New Delhi, April 24
To commemorate World Malaria Day 2023, World Health Organization has urged the countries affected by the disease globally to accelerate the reach of high-impact tools and strategies to prevent, detect and treat malaria, with a focus on reaching the most vulnerable, ensuring that no person or population is left behind.
According to WHO Regional Director for South-East Asia, Dr. Poonam Khetrapal Singh, in the shadow of the COVID-19 crisis, the world is not on track to reach the two critical targets of the WHO Global technical strategy (GTS) for malaria 2016-2030: reducing global case incidence and mortality by 90 percent or more by 2030, based on 2015 levels.
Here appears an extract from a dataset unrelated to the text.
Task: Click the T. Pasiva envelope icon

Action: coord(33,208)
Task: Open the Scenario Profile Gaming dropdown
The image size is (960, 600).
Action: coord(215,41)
Dr. Poonam said that in 2021, an estimated 619,000 people globally died of malaria compared to 625,000 in 2020.There were an estimated 247 million new cases of malaria, compared to 245 million in 2020.
The WHO South-East Asia region continues to lead globally.By the end of 2020, the South-East Asia region was the only WHO region to achieve a 40 percent reduction in malaria case incidence and mortality compared to 2015 – the first GTS milestone, the Director said.
Amid the COVID-19 response, the Maldives and Sri Lanka have maintained their malaria-free status, and five countries of the Region – Bhutan, DPR Korea, Nepal, Thailand, and Timor-Leste – are among 25 countries and one territory globally identified as having the potential to eliminate malaria by 2025, Dr. Poonam Khetrapal Singh said.
In September 2023, Timor-Leste is likely to complete three consecutive years of reporting zero local malaria transmission. It would therefore be eligible to be certified malaria-free.
Dr. Poonam said that in 2022, ministers of health from across the region unanimously endorsed a Statement on Renewed Commitment to Malaria Elimination, emphasizing the urgent need to scale up proven implementation strategies, while also adopting innovative strategies and tools.
“The Statement is aligned with the Region’s 2017 Ministerial Declaration for Accelerating and Sustaining Malaria Elimination, as well as the 2018 Ministerial Call for Action to eliminate malaria in the Greater Mekong Subregion,” she said.
Today, the region is at a crossroads. Since 2010, overall funding for malaria prevention and control in the Region has decreased by 36 percent, mostly on account of flagging global support, Dr. Poonam stated.
Reductions in the efficacy of artemisinin-based combination therapies, especially in the Greater Mekong Subregion, as well as increased vector resistance to pyrethroids, the risk of increased morbidity, mortality, and spread.
In several countries, cross-border transmission continues to be a major impediment to achieving the elimination targets.Across the region, gaps in services persist: In 2021, there were an estimated 385,000 more cases in the region compared to 2020.
WHO is calling for action in several key areas.
According to Dr. Poonam, first, strengthening capacity at the sub-national level, with a focus on identifying clear and actionable goals, increasing resource allocations, and empowering local decision-makers.
“Second, shifting power to the peripheries, with a focus on increasing cross-border collaboration, especially in high-burden countries and neighboring countries on the verge of elimination. For this, decision-makers should develop action-oriented roadmaps with strong frameworks for monitoring and evaluation,” she said.
“Third, ensuring adequate and sustained financing for malaria programs, recognizing that transitions in funding must be anticipated, planned for, and implemented gradually, based on a time-bound strategy,” the Director added.
She said that the fourth is transforming surveillance into a core malaria intervention to ensure that last-mile barriers are identified and overcome.
“Fifth, accelerating high-impact innovations, not just in diagnostics and treatments, but also in service delivery, in line with the Region’s primary healthcare approach to achieving universal health coverage – since 2014, one of eight Flagship Priorities in the region,” she said.
Crucially, intensified efforts must be made to reach at-risk and vulnerable populations with currently available strategies and tools.
Globally, children in the poorest households are five times more likely to be infected with malaria.
Malaria is also more prevalent among young children whose mothers have a lower level of education and live in rural areas, she said.
“Reaching these populations with available malaria prevention, diagnosis, and treatment is critical for achieving the Global technical strategy for malaria 2016-2030 and Sustainable Development Goal targets and delivering on the promise of zero malaria for everyone, everywhere,” Dr. Poonam said.
“On World Malaria Day, WHO reiterates its support to all countries of the Region to accelerate and/or sustain malaria elimination, building on the Region’s world-leading progress, and uniting our partners to leave no person or population behind,” she added.